4:49 Of course, we could add more and more services to it, but this is our service. Let's really quickly see how they look and how they work.
4:57 So, let's just take the sun one, for example. This one is the most complicated, 'cause it has to use a location and then the sun service.
5:04 So, we go here to this location one. It's going to come in here and create an URL to this data science tool kit, street to coordinates.
5:13 So, this is a free API you can call given some kind of expression for an address and it'll return you the latitude and longitude.
5:21 Now, I've hard-coded some near my location if we decide to use that, but right now I turn that off, so we're using the real data here, as you saw.
5:32 We got Salem, not this other place there. It goes and it uses requests to download that JSON and then it pulls that data out of the JSON document
5:43 and shoots it back to us. So, that's the location service and then if we look at the sun service it's very, very similar.
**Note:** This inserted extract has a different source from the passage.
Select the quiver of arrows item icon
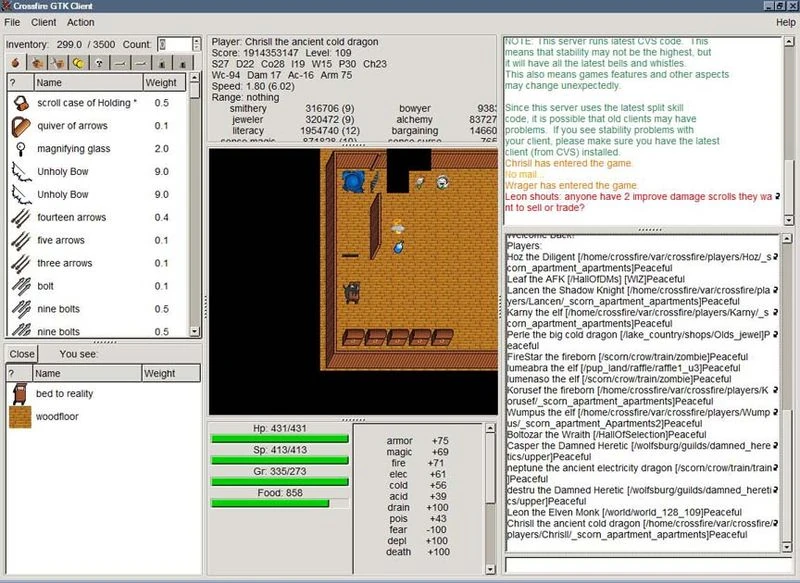 [x=20, y=125]
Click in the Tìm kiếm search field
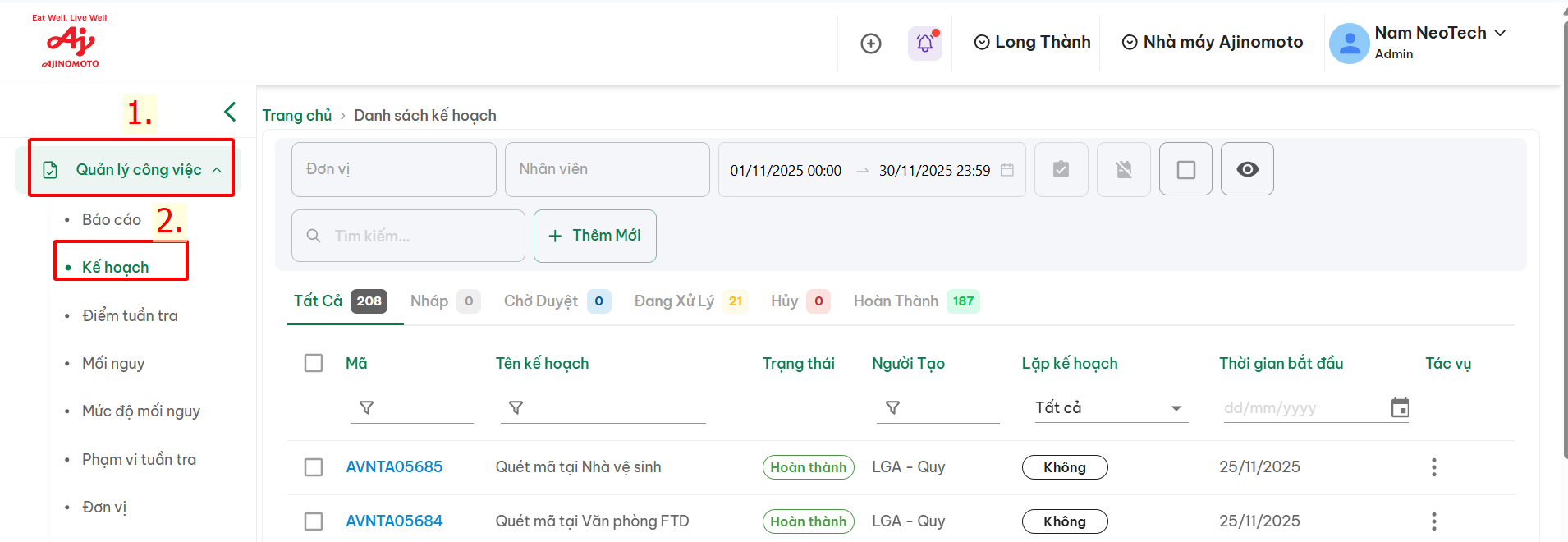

5:50 Get a URL, we're using api.sunrise-sunset.org. We're going to pass that along. And then we can, again, use requests
5:59 get our JSON result back, and process it. Well, this is all good, but are we getting somewhere? Yes. We are massively, massively waiting right there
6:11 and even this part, a little bit, could be, if there's a lot of data waiting for it to stream down. Okay, so this just is the beginning
6:17 of the request, and this is kind of the end. Same thing over in the location one. We have to wait. So, if we could do other work online
6:25 while white line 21 is waiting on sunrise-sunset.org that would be really awesome. That would let us go do tons of stuff.
6:36 Here's our app. We're going to focus on primarily on this. We're going to go use the service, location service which we looked at using requests
6:44 to get the latitude and longitude, given a zip code. And then, we're going to use the sun service
6:49 given a lat and long, to tell us when does the sun come up when does it go down, things like that. Then, we just return that data.
6:56 That data is what you saw right here sunrise, and sunset, and so on. Pretty awesome. See if I refresh it, it takes about
7:04 half a second for it to do its processing. That's almost entirely waiting. I think we need some async code.